For some, productivity requires a state of concentration that can only be achieved in silence. But workplaces are seldom so quiet, and truth be told, most of us prefer to have some background music playing while we work. Some people swear they can’t work or study without it.

Personally, I find music helpful for encouraging productivity and creativity. It distracts the part of my brain that would normally be chattering away – the voice in my head worrying, wondering, and daydreaming. I find that music neutralizes this inner voice, freeing up my brain to focus on the task at hand.

More and more research backs up what many of us experience – a state of enhanced calm, focus, and creativity when we listen to music while working. Deep Patel at Entrepreneur.com has a list of the best types of music to serve as the soundtrack to your workday.

Typically, music without lyrics is best for working or studying, since lyrics tend to catch our attention. Research has so consistently shown classical music to boost productivity that the phenomenon has it’s own name – the Mozart effect.

But other forms of wordless music can work as well. Patel recommends cinematic music for making the daily grind feel as “grandiose” as a Hollywood epic. Meanwhile, video game music has been specially designed to help gamers concentrate on game challenges; likewise, it can help keep your office atmosphere energized. Soothing nature sounds, such as flowing water or rainfall, can also help promote a calm but focused state.

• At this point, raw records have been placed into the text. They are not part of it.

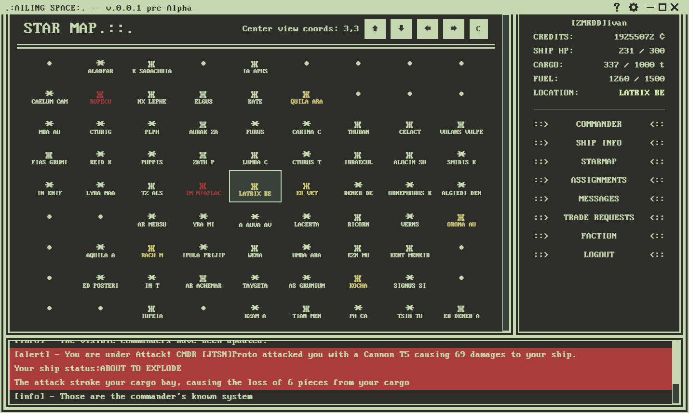Click LOGOUT in the sidebar
This screenshot has width=689, height=413.
click(x=598, y=254)
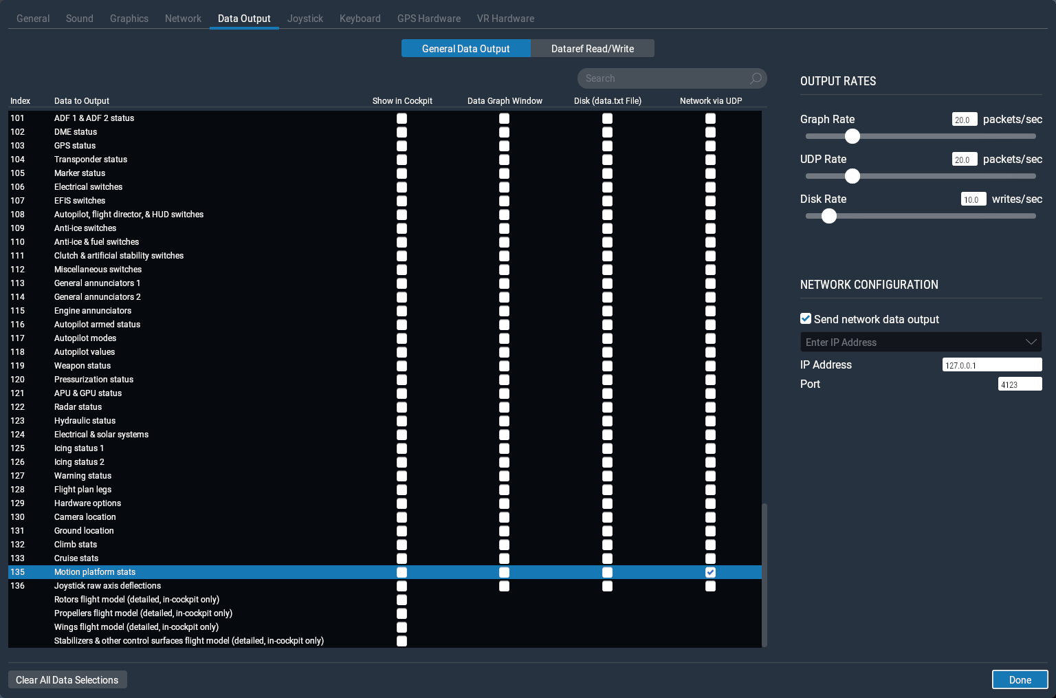Switch to the Joystick tab
The image size is (1056, 698).
(x=305, y=19)
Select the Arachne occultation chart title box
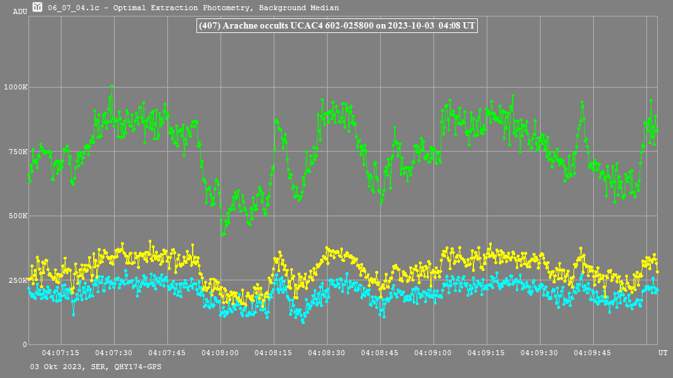The image size is (673, 378). (337, 26)
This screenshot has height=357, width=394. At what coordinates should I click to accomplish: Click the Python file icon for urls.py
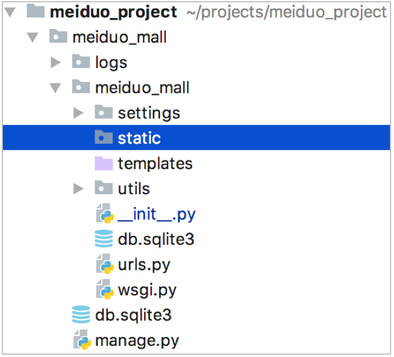tap(104, 265)
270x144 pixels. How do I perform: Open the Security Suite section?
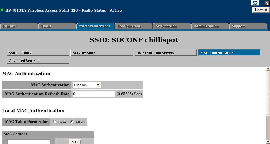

Music with lyrics is okay too, as long as it doesn’t turn your office into a karaoke bar. Cognitive behavioral therapist Dr. Emma Gray worked with Spotify to identify the characteristics of music that can actually change our brain waves. She found that music between 50 and 80 beats per minute can trigger the brain an “alpha” state that is associated with relaxation and with being struck with inspiration.

Really, any music will do, as long as you like it. Research from the music therapy department at the University of Miami found that workers who listened to their preferred artists and genres had better ideas and finished their tasks more quickly.

What styles of music help you focus during your workday? I myself enjoy the collection of “lo-fi” or “chill-hop” playlists on YouTube. This music has a consistent beat that is engaging without being distracting, and the accompanying video generally features an adorable cartoon character to keep you company.